In a letter to the committee and the Superintendent, the ACLU asserts that the team name and logo perpetuate damaging stereotypes about indigenous people.

“The very people whom the mascot’s proponents claim to be honoring are telling them to drop the mascot,” said Emma Bond, staff attorney with the ACLU of Maine and author of the letter. “It’s time for Skowhegan to do some serious listening to the people who are being harmed by this painful tradition.”

The ACLU points out that studies have shown using indigenous mascots lowers the self-esteem of native students and teach students that racial stereotyping is acceptable. In 2005, the American Psychiatric Association publicly called for “the immediate retirement of all American Indian mascots” because they teach “misleading, and too often, insulting images of American Indians.” More than 100 civil rights, educational, athletic and scientific organizations have made similar statements.

As Penobscot Nation tribal ambassador Maulian Dana wrote in the Bangor Daily News on Tuesday, “We have said this does not honor us.

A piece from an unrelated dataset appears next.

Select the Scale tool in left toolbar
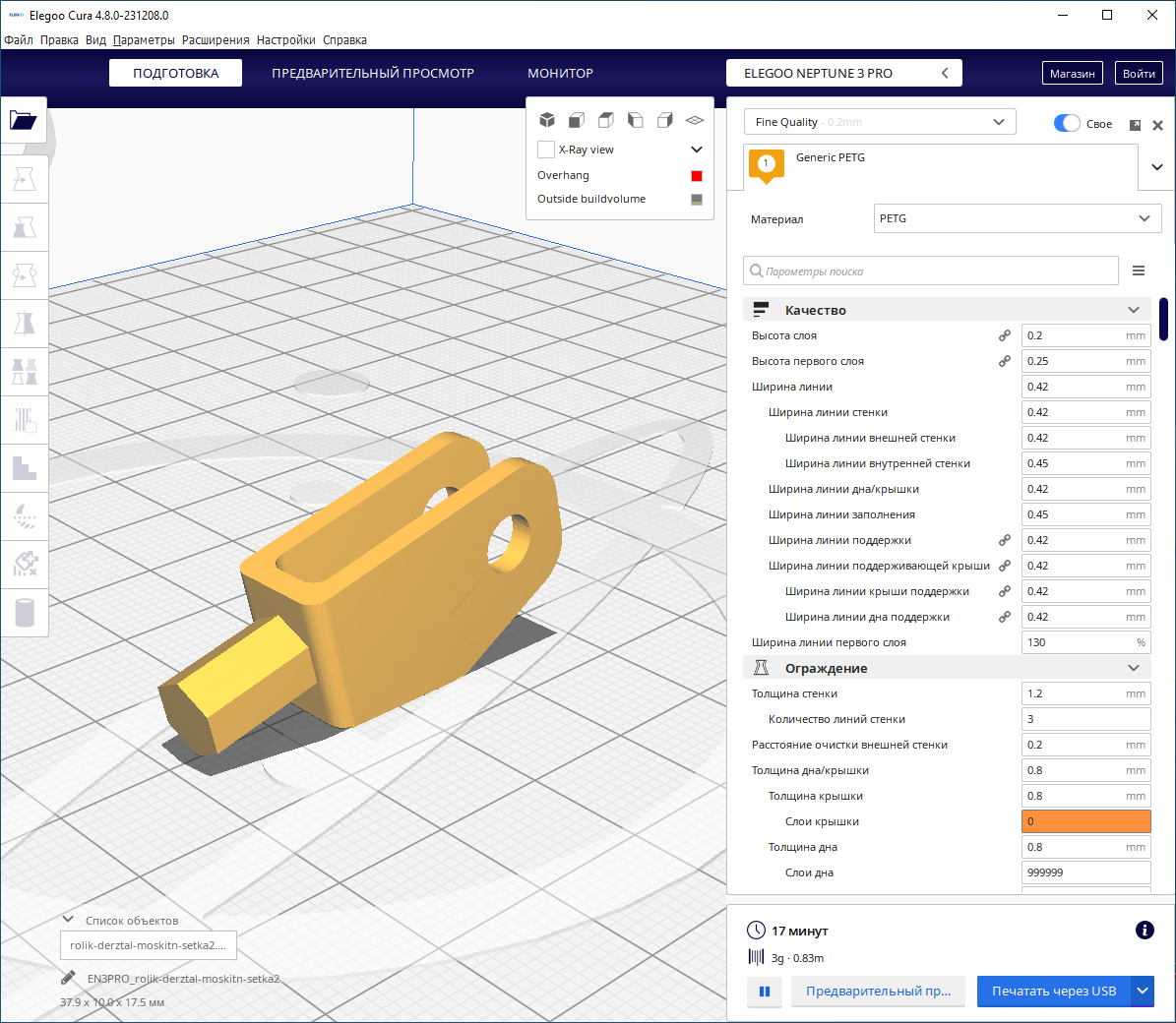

We have said it is harmful. Experts have backed us up on both claims. Elders, tribal leaders, students, scientists, reformed Indian mascot lovers, politicians and people from every walk of life have made strong cases for dropping the Indian mascot.”

Skowhegan Area High School is the last high school in Maine to use an indigenous mascot. All other Maine schools who once used them have retired them following community campaigns and input from native people.

“Every single school district in Maine has said they no longer want to perpetuate this harm, except Skowhegan,” said Bond. “Now Skowhegan has another opportunity to do the right thing.”